Jackson: Full Speed Ahead on Katrina Song
Created: Saturday, 17 September 2005 In his first talk with a reporter since the end of his criminal trial, pop superstar Michael Jackson said Saturday he is "moving full speed ahead" on plans to record a song for the benefit of Hurricane Katrina victims and feels that his creative juices are flowing again.
In a telephone call to The Associated Press, Jackson said the trial was "the hardest thing I’ve ever done in my life" and that he and his children were still in Bahrain "resting and recovering" from the ordeal.
Jackson said he has been at work on the charity song, tentatively titled, "From the Bottom of My Heart."
"I’m constantly working on it," he said.
Also on the line was Raymone K. Bain, Jackson’s spokeswoman. She said the call would not be a full-fledged interview, and that Jackson just wanted to make contact to express his thanks for what he said was the AP’s fair coverage of his trial.
Jackson has been staying in Bahrain as the guest of Prince Abdulla, the son of the king of Bahrain. Of his friend Prince Abdulla, he said, "He’s the very best, amazing, so kind."

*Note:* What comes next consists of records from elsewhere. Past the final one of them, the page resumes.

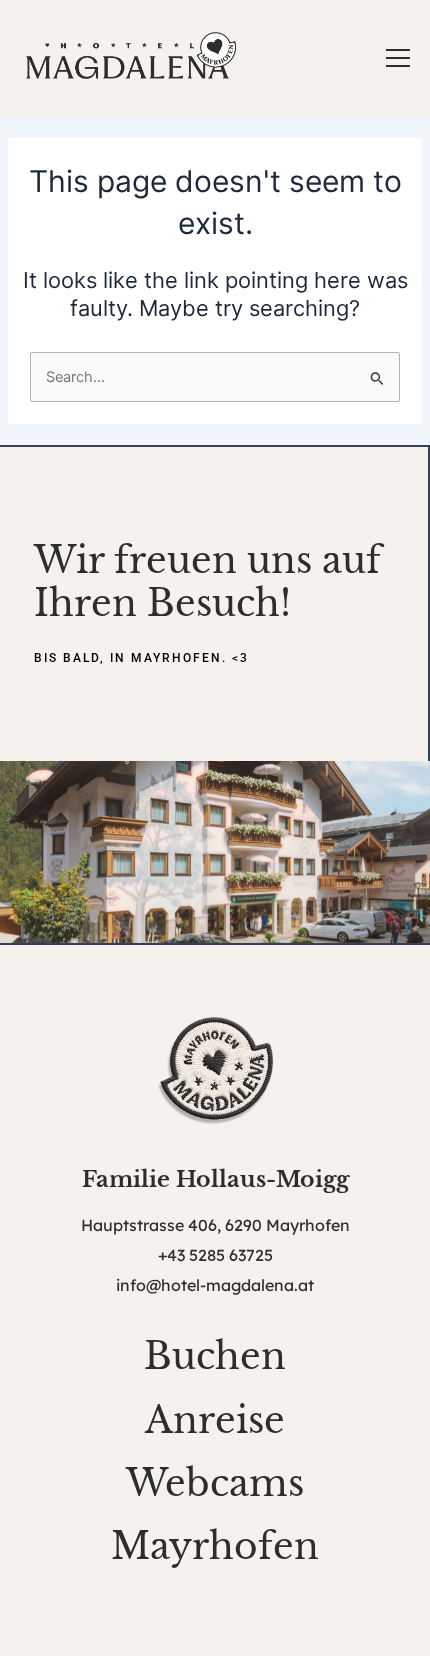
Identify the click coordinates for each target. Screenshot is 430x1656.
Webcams (215, 1483)
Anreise (215, 1420)
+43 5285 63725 (215, 1255)
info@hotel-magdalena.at (215, 1285)
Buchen (215, 1356)
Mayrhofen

Asked about his health, Jackson said, "I’m feeling good." The singer had said during his trial that he was plagued by back problems.
Jackson was acquitted of child molestation in June after a five-month trial in Santa Maria, Calif. He has not appeared in public since and has spent much of his time in Bahrain.
Jackson wants the charity anthem to follow the success of the 1984 worldwide hit "We Are the World," which he co-wrote to benefit African starvation victims. Bain has said many artists have agreed to join the project, but the lineup hasn’t been finalized.